Gabriel Weinreich, Professor Emeritus at the University of Michigan, is an experimental physicist and a leading expert on the physics of the violin. Born in Vilna, Poland (now the capitol of Lithuania), Weinreich’s family escaped to New York City in the early years of World War II. Weinreich studied physics at Columbia, receiving his Ph.D. in 1953 for a thesis on atomic physics directed by the legendary I. I. Rabi. He subsequently worked on fundamental properties of semiconductors, first at Bell Labs, then, starting in 1960, at the University of Michigan. In 1977 he turned his attention to the acoustics of musical instruments, mainly the piano and bowed strings.
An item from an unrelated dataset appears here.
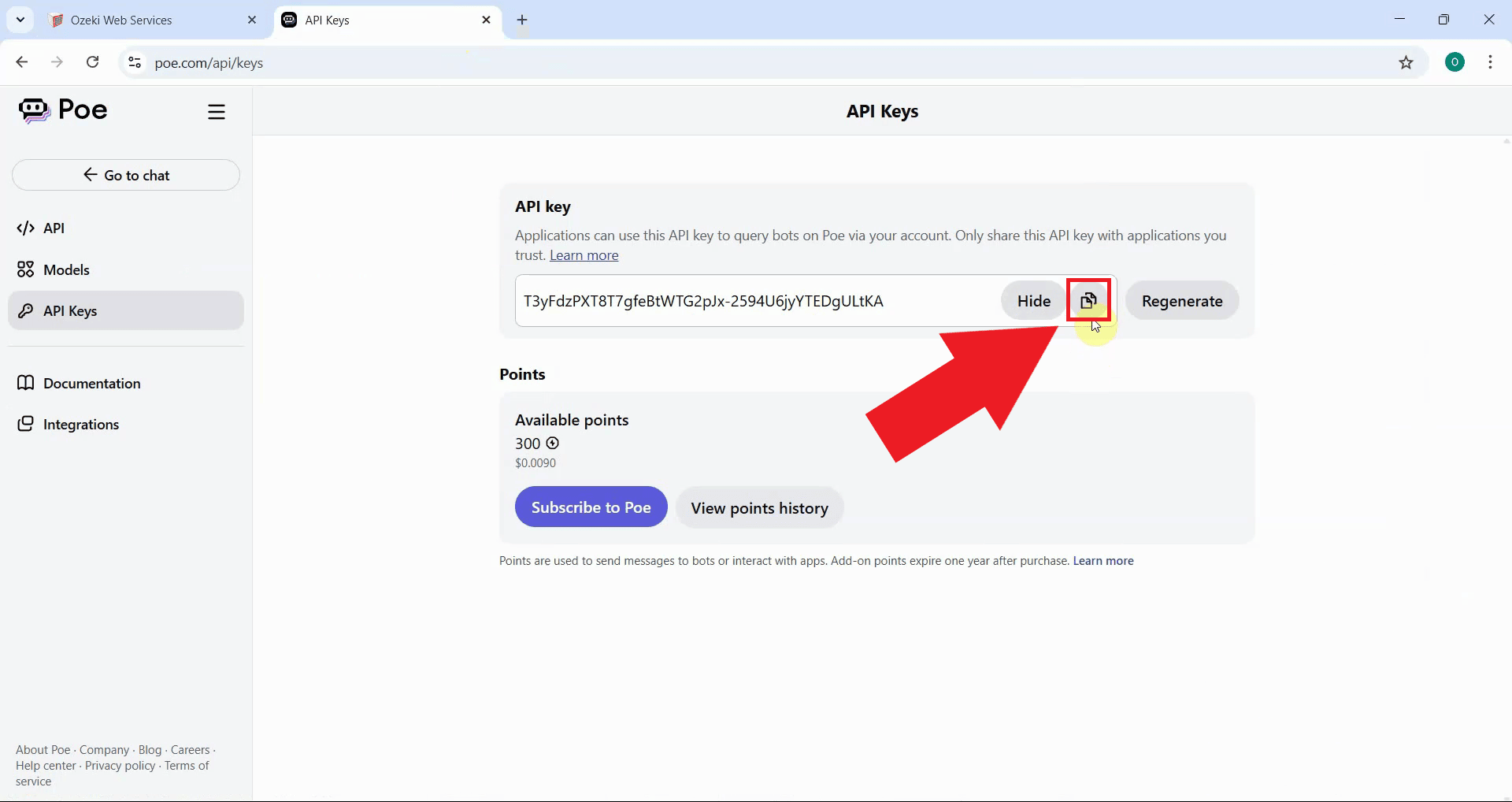Regenerate the API key
Viewport: 1512px width, 802px height.
[x=1183, y=300]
Weinreich books and scientific papers include much fundamental work on violin sound radiation, and a Scientific American cover story the vibration of piano strings. He is a recipient of the Association of Physics Teachers Klopsteg Award and Lecture, a Silver Medal from the Acoustical Society of America, and the Hutchins Gold Medal for Lifetime Achievement in Musical Acoustics. In 1986 he was ordained as a priest in the Episcopal Church. In 2005 his memoir “Confessions of a Jewish Priest,” was published by Pilgrim Press.
Curtin met Weinreich in 1984, while visiting Ann Arbor with an eye to living there. Weinreich soon became an informal mentor in violin physics and over the years, a close friend. They have collaborated on many research projects, including the Reciprocal Bow, the Digital violin, and the Impulse Response Rig.